Krefeld: SPD und CDU: "Krefeld bleibt Eishockeystadt"

Krefeld: SPD und CDU: "Krefeld bleibt Eishockeystadt"

Der Aufsichtsrat der Seidenweberhaus GmbH hat gestern Abend einen Beschluss gefasst, der die Zukunft des Eishockeystandortes Krefeld sichern und zugleich die Belange der städtischen Gesellschaft als Betreiberin des König-Palastes berücksichtigen soll. Dazu teilten die Sprecher von SPD und CDU, Hans Butzen und Manfred Läckes, mit: "Im Zentrum unserer Überlegungen stand der Erhalt des DEL-Eishockeystandortes Krefeld, bei gleichzeitig auskömmlichen Konditionen und planbarer Wirtschaftlichkeit der Seidenweberhaus GmbH." In Verhandlungen mit der KEV Pinguine Eishockey GmbH sei deshalb ein Eckpunktepapier entwickelt worden, das vom Aufsichtsrat der Seidenweberhaus GmbH beschlossen worden sei. "Gemeinsam haben wir einen Weg erarbeitet, indem wir die Verantwortung der KEV Pinguine Eishockey GmbH stärken und eine Risikominimierung für die Seidenweberhaus GmbH erreichen wollen. Nur so ist Planungssicherheit gesichert."

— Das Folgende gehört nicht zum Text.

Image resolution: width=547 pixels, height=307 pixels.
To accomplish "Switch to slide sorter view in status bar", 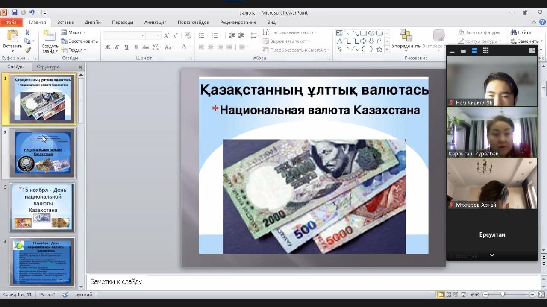I will pos(448,295).
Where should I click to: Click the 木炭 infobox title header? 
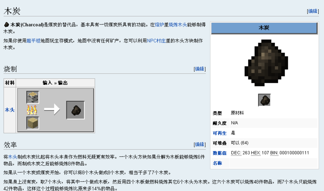coord(264,28)
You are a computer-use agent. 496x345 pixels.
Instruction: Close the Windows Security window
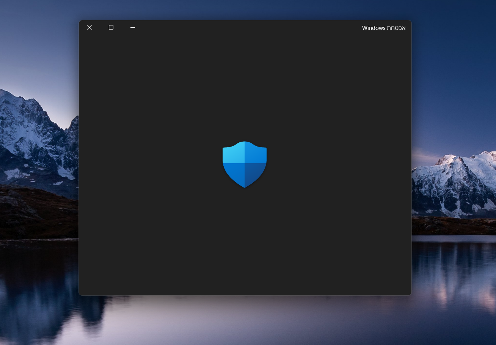pyautogui.click(x=89, y=27)
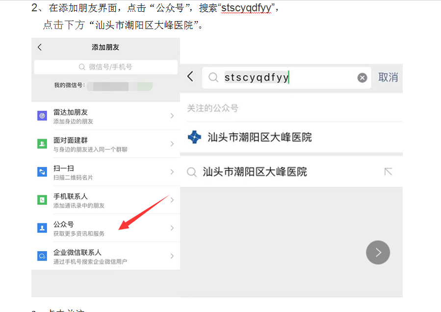Click the 取消 cancel button
The height and width of the screenshot is (312, 441).
(x=388, y=78)
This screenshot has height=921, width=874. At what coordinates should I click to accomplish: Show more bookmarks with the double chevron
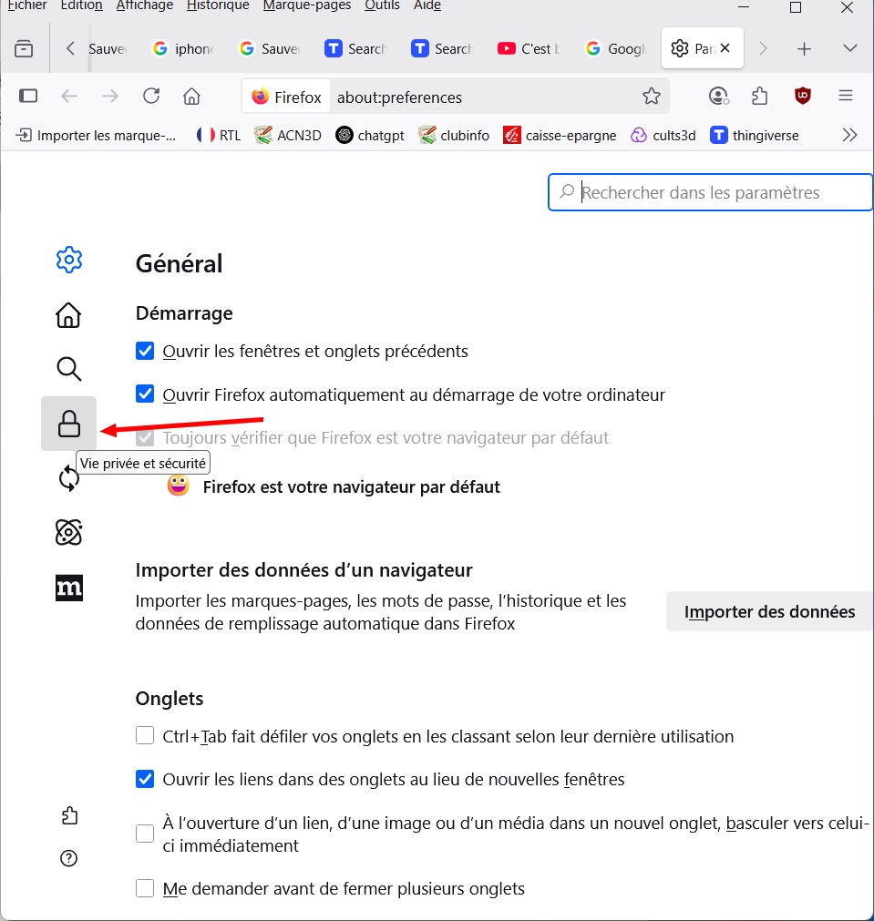point(849,135)
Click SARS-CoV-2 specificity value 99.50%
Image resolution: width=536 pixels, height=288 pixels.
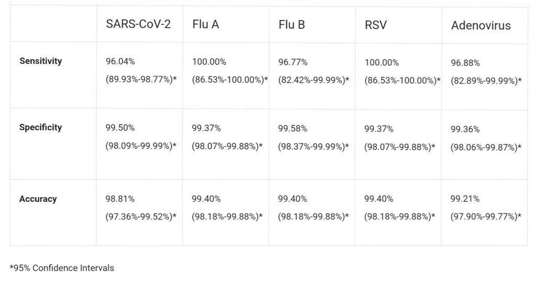point(120,129)
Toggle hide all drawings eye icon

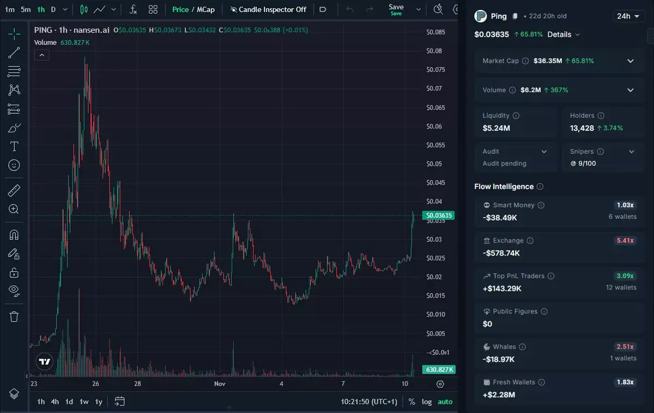click(x=14, y=290)
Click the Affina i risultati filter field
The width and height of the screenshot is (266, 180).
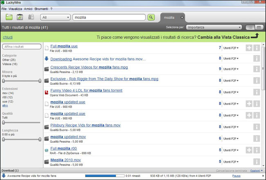(21, 47)
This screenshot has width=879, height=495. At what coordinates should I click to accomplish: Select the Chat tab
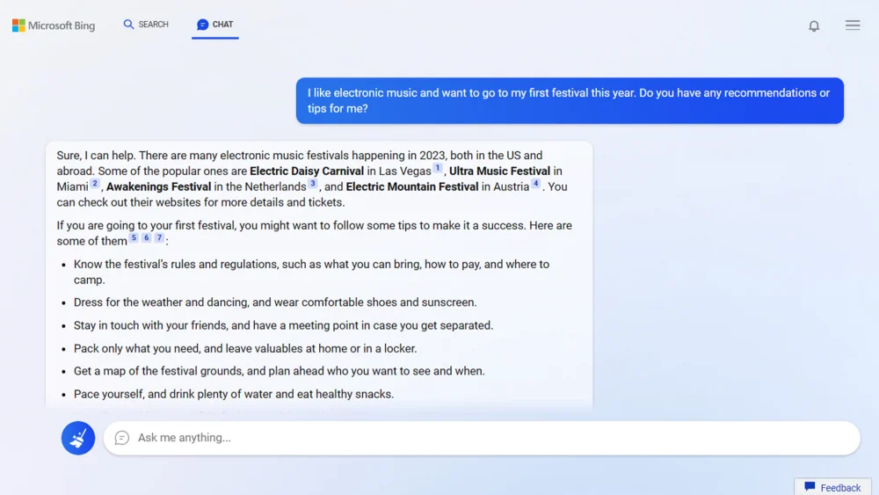coord(215,25)
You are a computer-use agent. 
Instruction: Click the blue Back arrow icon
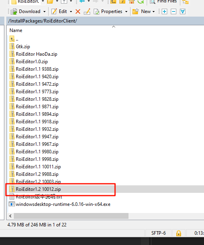coord(82,1)
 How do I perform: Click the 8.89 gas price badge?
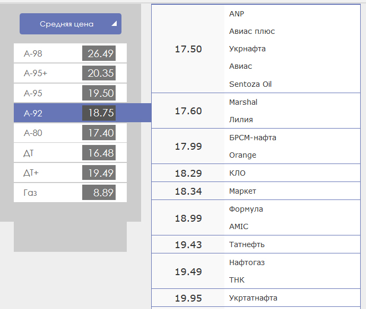(x=99, y=193)
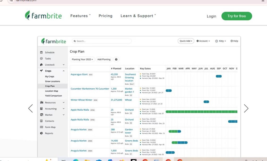
Task: Go to next slide with right arrow
Action: click(x=246, y=109)
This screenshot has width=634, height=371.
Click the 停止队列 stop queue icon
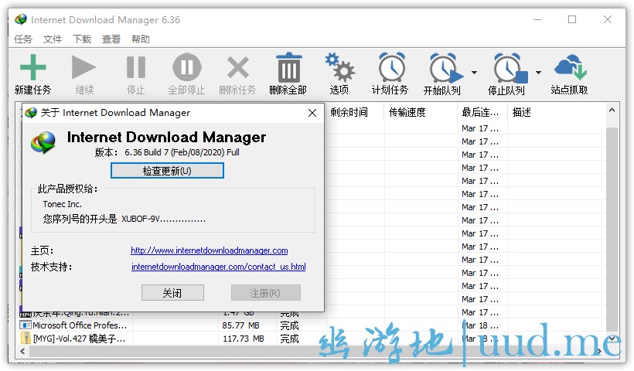[x=507, y=68]
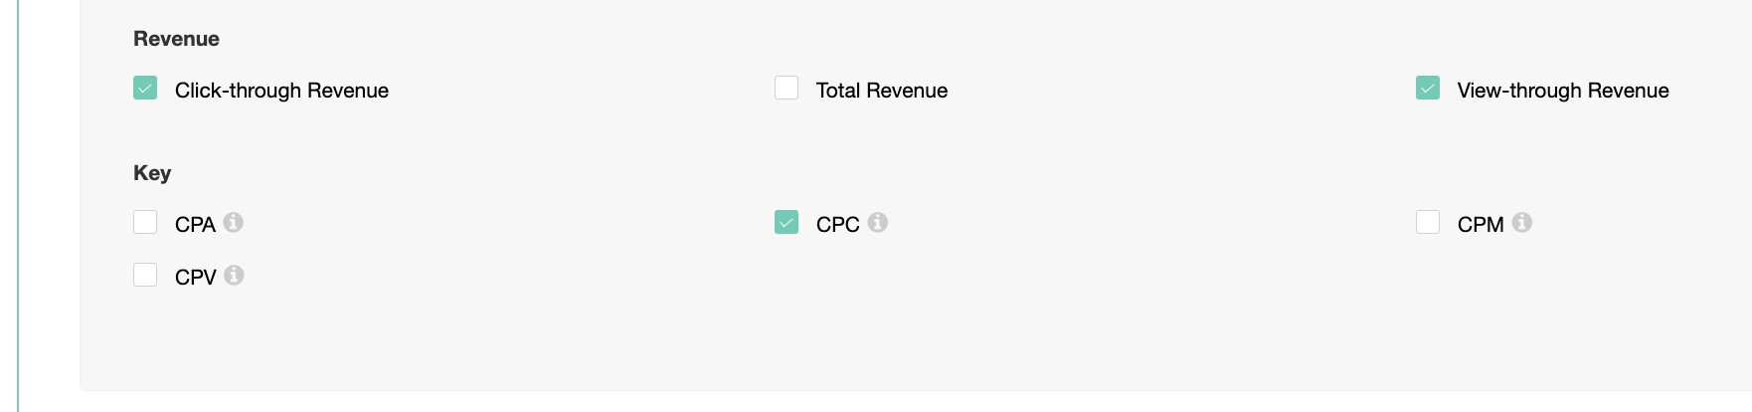Click the "View-through Revenue" label text

coord(1562,91)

Hintergrund: Es hatte in der Vergangenheit immer wieder Konflikte um die finanziellen Konditionen für die Nutzung des Köpa durch den Eishockey-Verein gegeben. Die Seidenweberhaus GmbH ist eine städtische Tochter. Günstige Konditionen können als Subventionierung des Vereins durch die Stadt gesehen werden. Wie genau die neuen Vereinbarungen aussehen, wurde zunächst nicht mitgeteilt.